The data should be printed in full, character for character.

<<<<

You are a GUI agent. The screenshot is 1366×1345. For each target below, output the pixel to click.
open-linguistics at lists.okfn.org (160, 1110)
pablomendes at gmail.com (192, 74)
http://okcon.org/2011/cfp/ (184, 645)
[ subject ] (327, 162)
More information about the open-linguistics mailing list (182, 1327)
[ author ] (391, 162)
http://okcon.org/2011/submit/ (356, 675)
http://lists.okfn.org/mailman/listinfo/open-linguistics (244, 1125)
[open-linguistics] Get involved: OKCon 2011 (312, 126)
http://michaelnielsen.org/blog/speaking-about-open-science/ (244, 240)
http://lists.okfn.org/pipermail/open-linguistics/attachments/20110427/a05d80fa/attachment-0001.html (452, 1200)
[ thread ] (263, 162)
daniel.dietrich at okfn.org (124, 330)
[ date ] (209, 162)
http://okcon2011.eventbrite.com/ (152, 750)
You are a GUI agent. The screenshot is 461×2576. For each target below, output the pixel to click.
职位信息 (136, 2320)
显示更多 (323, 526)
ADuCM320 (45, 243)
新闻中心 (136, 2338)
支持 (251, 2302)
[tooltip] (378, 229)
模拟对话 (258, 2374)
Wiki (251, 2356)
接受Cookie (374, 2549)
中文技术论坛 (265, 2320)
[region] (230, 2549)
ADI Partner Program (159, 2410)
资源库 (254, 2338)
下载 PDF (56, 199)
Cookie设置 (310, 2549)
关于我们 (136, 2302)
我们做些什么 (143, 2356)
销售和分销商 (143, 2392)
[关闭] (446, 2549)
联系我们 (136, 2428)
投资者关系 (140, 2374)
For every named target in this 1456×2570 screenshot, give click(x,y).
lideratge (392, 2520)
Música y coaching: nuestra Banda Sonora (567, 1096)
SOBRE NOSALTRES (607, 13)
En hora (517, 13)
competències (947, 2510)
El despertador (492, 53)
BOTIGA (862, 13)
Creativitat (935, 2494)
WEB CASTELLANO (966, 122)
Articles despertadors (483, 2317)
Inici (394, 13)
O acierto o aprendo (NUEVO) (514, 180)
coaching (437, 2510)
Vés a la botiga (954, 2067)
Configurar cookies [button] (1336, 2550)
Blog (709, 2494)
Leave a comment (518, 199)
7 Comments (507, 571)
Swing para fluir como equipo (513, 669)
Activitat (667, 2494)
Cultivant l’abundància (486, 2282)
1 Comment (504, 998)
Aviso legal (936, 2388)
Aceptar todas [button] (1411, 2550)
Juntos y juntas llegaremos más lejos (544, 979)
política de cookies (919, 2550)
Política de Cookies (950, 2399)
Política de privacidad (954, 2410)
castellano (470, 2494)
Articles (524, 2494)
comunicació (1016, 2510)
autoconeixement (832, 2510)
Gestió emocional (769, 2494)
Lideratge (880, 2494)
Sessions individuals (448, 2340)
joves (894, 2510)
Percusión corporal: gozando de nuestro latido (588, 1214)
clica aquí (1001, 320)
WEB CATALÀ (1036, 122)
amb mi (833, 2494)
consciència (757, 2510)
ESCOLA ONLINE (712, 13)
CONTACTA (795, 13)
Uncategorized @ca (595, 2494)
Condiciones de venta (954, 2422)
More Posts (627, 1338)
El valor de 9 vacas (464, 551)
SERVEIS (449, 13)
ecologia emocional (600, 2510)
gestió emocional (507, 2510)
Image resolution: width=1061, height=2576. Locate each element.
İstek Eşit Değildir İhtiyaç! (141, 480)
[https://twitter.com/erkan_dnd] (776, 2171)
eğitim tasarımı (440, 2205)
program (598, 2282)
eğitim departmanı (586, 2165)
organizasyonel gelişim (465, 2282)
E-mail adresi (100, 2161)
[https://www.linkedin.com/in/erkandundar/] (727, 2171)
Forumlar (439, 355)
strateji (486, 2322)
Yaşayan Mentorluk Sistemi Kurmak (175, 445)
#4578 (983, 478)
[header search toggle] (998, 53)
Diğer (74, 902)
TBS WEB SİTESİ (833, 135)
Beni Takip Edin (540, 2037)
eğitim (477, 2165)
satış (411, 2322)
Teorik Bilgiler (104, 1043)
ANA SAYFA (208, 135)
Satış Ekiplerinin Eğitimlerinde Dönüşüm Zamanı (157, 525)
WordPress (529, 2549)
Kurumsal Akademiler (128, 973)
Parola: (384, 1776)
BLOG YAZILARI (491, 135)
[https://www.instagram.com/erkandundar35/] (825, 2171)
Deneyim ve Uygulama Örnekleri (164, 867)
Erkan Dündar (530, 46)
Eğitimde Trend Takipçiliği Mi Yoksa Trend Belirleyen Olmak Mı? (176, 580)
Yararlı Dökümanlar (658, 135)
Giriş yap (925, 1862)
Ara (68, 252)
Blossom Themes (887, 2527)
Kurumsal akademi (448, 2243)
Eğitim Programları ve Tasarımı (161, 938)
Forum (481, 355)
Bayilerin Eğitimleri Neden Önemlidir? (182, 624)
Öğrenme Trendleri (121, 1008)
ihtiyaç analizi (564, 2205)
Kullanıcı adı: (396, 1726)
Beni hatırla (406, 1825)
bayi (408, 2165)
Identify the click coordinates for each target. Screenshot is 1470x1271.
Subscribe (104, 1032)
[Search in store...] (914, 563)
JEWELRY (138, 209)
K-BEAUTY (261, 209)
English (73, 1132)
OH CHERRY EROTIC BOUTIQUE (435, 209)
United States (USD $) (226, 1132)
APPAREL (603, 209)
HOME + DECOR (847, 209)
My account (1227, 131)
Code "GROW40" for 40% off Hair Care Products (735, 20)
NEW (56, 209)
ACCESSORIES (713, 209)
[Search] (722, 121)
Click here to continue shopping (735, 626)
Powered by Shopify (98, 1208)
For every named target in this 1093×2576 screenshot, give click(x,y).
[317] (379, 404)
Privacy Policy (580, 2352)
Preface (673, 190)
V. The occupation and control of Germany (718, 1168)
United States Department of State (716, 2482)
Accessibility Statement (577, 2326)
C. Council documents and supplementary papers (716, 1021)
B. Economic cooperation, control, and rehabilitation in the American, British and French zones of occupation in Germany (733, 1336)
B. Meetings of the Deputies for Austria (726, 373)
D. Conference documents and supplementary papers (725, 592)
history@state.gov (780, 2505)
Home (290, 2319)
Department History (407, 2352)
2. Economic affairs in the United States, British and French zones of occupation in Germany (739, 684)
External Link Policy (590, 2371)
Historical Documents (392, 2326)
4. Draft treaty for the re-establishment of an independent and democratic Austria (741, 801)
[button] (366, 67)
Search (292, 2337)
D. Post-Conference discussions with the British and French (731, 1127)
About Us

>>>>

*ANSWER AREA*.
You are a GUI agent. The screenshot is 1366×1345. For each target below, output the pixel to click.
open-linguistics at lists.okfn.org (160, 1110)
pablomendes at gmail.com (192, 74)
http://okcon.org/2011/cfp/ (184, 645)
[ subject ] (327, 162)
More information about the open-linguistics mailing list (182, 1327)
[ author ] (391, 162)
http://okcon.org/2011/submit/ (356, 675)
http://lists.okfn.org/mailman/listinfo/open-linguistics (244, 1125)
[open-linguistics] Get involved: OKCon 2011 (312, 126)
http://michaelnielsen.org/blog/speaking-about-open-science/ (244, 240)
http://lists.okfn.org/pipermail/open-linguistics/attachments/20110427/a05d80fa/attachment-0001.html (452, 1200)
[ thread ] (263, 162)
daniel.dietrich at okfn.org (124, 330)
[ date ] (209, 162)
http://okcon2011.eventbrite.com/ (152, 750)
You are a GUI agent. The screenshot is 461×2576. For each target below, output the pixel to click.
职位信息 (136, 2320)
显示更多 (323, 526)
ADuCM320 (45, 243)
新闻中心 (136, 2338)
支持 (251, 2302)
[tooltip] (378, 229)
模拟对话 (258, 2374)
Wiki (251, 2356)
接受Cookie (374, 2549)
中文技术论坛 (265, 2320)
[region] (230, 2549)
ADI Partner Program (159, 2410)
资源库 (254, 2338)
下载 PDF (56, 199)
Cookie设置 (310, 2549)
关于我们 (136, 2302)
我们做些什么 (143, 2356)
销售和分销商 (143, 2392)
[关闭] (446, 2549)
联系我们 (136, 2428)
投资者关系 (140, 2374)
For every named target in this 1456×2570 screenshot, give click(x,y).
lideratge (392, 2520)
Música y coaching: nuestra Banda Sonora (567, 1096)
SOBRE NOSALTRES (607, 13)
En hora (517, 13)
competències (947, 2510)
El despertador (492, 53)
BOTIGA (862, 13)
Creativitat (935, 2494)
WEB CASTELLANO (966, 122)
Articles despertadors (483, 2317)
Inici (394, 13)
O acierto o aprendo (NUEVO) (514, 180)
coaching (437, 2510)
Vés a la botiga (954, 2067)
Configurar cookies [button] (1336, 2550)
Blog (709, 2494)
Leave a comment (518, 199)
7 Comments (507, 571)
Swing para fluir como equipo (513, 669)
Activitat (667, 2494)
Cultivant l’abundància (486, 2282)
1 Comment (504, 998)
Aviso legal (936, 2388)
Aceptar todas [button] (1411, 2550)
Juntos y juntas llegaremos más lejos (544, 979)
política de cookies (919, 2550)
Política de Cookies (950, 2399)
Política de privacidad (954, 2410)
castellano (470, 2494)
Articles (524, 2494)
comunicació (1016, 2510)
autoconeixement (832, 2510)
Gestió emocional (769, 2494)
Lideratge (880, 2494)
Sessions individuals (448, 2340)
joves (894, 2510)
Percusión corporal: gozando de nuestro latido (588, 1214)
clica aquí (1001, 320)
WEB CATALÀ (1036, 122)
amb mi (833, 2494)
consciència (757, 2510)
ESCOLA ONLINE (712, 13)
CONTACTA (795, 13)
Uncategorized @ca (595, 2494)
Condiciones de venta (954, 2422)
More Posts (627, 1338)
El valor de 9 vacas (464, 551)
SERVEIS (449, 13)
ecologia emocional (600, 2510)
gestió emocional (507, 2510)
Image resolution: width=1061, height=2576. Locate each element.
İstek Eşit Değildir İhtiyaç! (141, 480)
[https://twitter.com/erkan_dnd] (776, 2171)
eğitim tasarımı (440, 2205)
program (598, 2282)
eğitim departmanı (586, 2165)
organizasyonel gelişim (465, 2282)
E-mail adresi (100, 2161)
[https://www.linkedin.com/in/erkandundar/] (727, 2171)
Forumlar (439, 355)
strateji (486, 2322)
Yaşayan Mentorluk Sistemi Kurmak (175, 445)
#4578 (983, 478)
[header search toggle] (998, 53)
Diğer (74, 902)
TBS WEB SİTESİ (833, 135)
Beni Takip Edin (540, 2037)
eğitim (477, 2165)
satış (411, 2322)
Teorik Bilgiler (104, 1043)
ANA SAYFA (208, 135)
Satış Ekiplerinin Eğitimlerinde Dönüşüm Zamanı (157, 525)
WordPress (529, 2549)
Kurumsal Akademiler (128, 973)
Parola: (384, 1776)
BLOG YAZILARI (491, 135)
[https://www.instagram.com/erkandundar35/] (825, 2171)
Deneyim ve Uygulama Örnekleri (164, 867)
Erkan Dündar (530, 46)
Eğitimde Trend Takipçiliği Mi Yoksa Trend Belirleyen Olmak Mı? (176, 580)
Yararlı Dökümanlar (658, 135)
Giriş yap (925, 1862)
Ara (68, 252)
Blossom Themes (887, 2527)
Kurumsal akademi (448, 2243)
Eğitim Programları ve Tasarımı (161, 938)
Forum (481, 355)
Bayilerin Eğitimleri Neden Önemlidir? (182, 624)
Öğrenme Trendleri (121, 1008)
ihtiyaç analizi (564, 2205)
Kullanıcı adı: (396, 1726)
Beni hatırla (406, 1825)
bayi (408, 2165)
Identify the click coordinates for each target. Screenshot is 1470x1271.
Subscribe (104, 1032)
[Search in store...] (914, 563)
JEWELRY (138, 209)
K-BEAUTY (261, 209)
English (73, 1132)
OH CHERRY EROTIC BOUTIQUE (435, 209)
United States (USD $) (226, 1132)
APPAREL (603, 209)
HOME + DECOR (847, 209)
My account (1227, 131)
Code "GROW40" for 40% off Hair Care Products (735, 20)
NEW (56, 209)
ACCESSORIES (713, 209)
[Search] (722, 121)
Click here to continue shopping (735, 626)
Powered by Shopify (98, 1208)
For every named target in this 1093×2576 screenshot, give click(x,y).
[317] (379, 404)
Privacy Policy (580, 2352)
Preface (673, 190)
V. The occupation and control of Germany (718, 1168)
United States Department of State (716, 2482)
Accessibility Statement (577, 2326)
C. Council documents and supplementary papers (716, 1021)
B. Economic cooperation, control, and rehabilitation in the American, British and French zones of occupation in Germany (733, 1336)
B. Meetings of the Deputies for Austria (726, 373)
D. Conference documents and supplementary papers (725, 592)
history@state.gov (780, 2505)
Home (290, 2319)
Department History (407, 2352)
2. Economic affairs in the United States, British and French zones of occupation in Germany (739, 684)
External Link Policy (590, 2371)
Historical Documents (392, 2326)
4. Draft treaty for the re-establishment of an independent and democratic Austria (741, 801)
[button] (366, 67)
Search (292, 2337)
D. Post-Conference discussions with the British and French (731, 1127)
About Us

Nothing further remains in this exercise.